My point here is not about embracing a luddite rebellion in food production but to question whether the performance measure being used across our food system aligns with how we want our food system to work.

As of 2015, the average American household spent 10% of family income on food. Compared with rates of 50% or 60% in the developing world, U.S. food costs are not simply inexpensive they are down right cheap. This isn’t to suggest that hunger isn’t real or that far too many Americans go hungry every night let alone the impact that childhood hunger has on developing minds and bodies. What it might say, however, is something about how we have come to measure the way we value food.

While many go hungry there are initiatives a plenty aimed at reducing food waste with estimates of roughly one third of global food production being wasted or otherwise lost. In the developing world the tendency is for food loss arising from poor, inadequate or nonexistent food system infrastructure while the tendency in the USA and the Global North is for food waste to occur at points of consumption.
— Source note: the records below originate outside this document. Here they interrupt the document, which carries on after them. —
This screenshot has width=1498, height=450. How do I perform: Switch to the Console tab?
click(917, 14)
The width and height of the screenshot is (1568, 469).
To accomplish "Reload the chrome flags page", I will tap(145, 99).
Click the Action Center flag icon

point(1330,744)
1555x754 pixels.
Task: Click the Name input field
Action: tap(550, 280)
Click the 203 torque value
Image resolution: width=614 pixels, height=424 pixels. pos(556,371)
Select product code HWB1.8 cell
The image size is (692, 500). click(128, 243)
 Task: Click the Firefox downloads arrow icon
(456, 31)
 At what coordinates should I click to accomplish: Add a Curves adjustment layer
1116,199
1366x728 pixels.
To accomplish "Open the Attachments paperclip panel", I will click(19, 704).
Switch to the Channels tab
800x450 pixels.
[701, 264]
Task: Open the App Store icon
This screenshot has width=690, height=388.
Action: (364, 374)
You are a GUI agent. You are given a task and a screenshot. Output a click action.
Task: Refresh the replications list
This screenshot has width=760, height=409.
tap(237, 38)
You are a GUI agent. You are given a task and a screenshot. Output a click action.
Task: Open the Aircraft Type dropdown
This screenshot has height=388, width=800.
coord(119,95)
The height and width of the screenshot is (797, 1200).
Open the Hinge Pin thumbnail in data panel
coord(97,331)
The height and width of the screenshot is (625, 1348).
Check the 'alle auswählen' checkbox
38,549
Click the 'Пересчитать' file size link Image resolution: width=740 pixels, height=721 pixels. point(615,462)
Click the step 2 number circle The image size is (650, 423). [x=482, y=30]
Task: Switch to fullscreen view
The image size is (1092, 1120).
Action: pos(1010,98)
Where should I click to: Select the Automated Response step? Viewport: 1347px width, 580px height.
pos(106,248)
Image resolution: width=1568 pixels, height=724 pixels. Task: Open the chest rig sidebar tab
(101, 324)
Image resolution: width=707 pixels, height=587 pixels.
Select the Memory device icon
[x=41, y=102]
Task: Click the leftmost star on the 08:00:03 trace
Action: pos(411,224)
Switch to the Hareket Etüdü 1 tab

While 30% of food is currently wasted there are urgent calls to boost global food production by 70% in anticipation of mid-century population levels. We need to boost production by 70% but we currently toss away 30% ….

What happens if what’s being measured is in fact the problem?

If we take the proposition that what is important is what gets measured, what happens if what’s being measured is in fact the problem? Farm fresh, dirt cheap might be a witty slogan but is this the incentive system we want to rely on in determining how our food gets on to our children’s plates? Do we want to have a food system that rewards order winning attributes like price and delivery reliability at the expense of order qualifying attributes like product quality, authenticity and safety?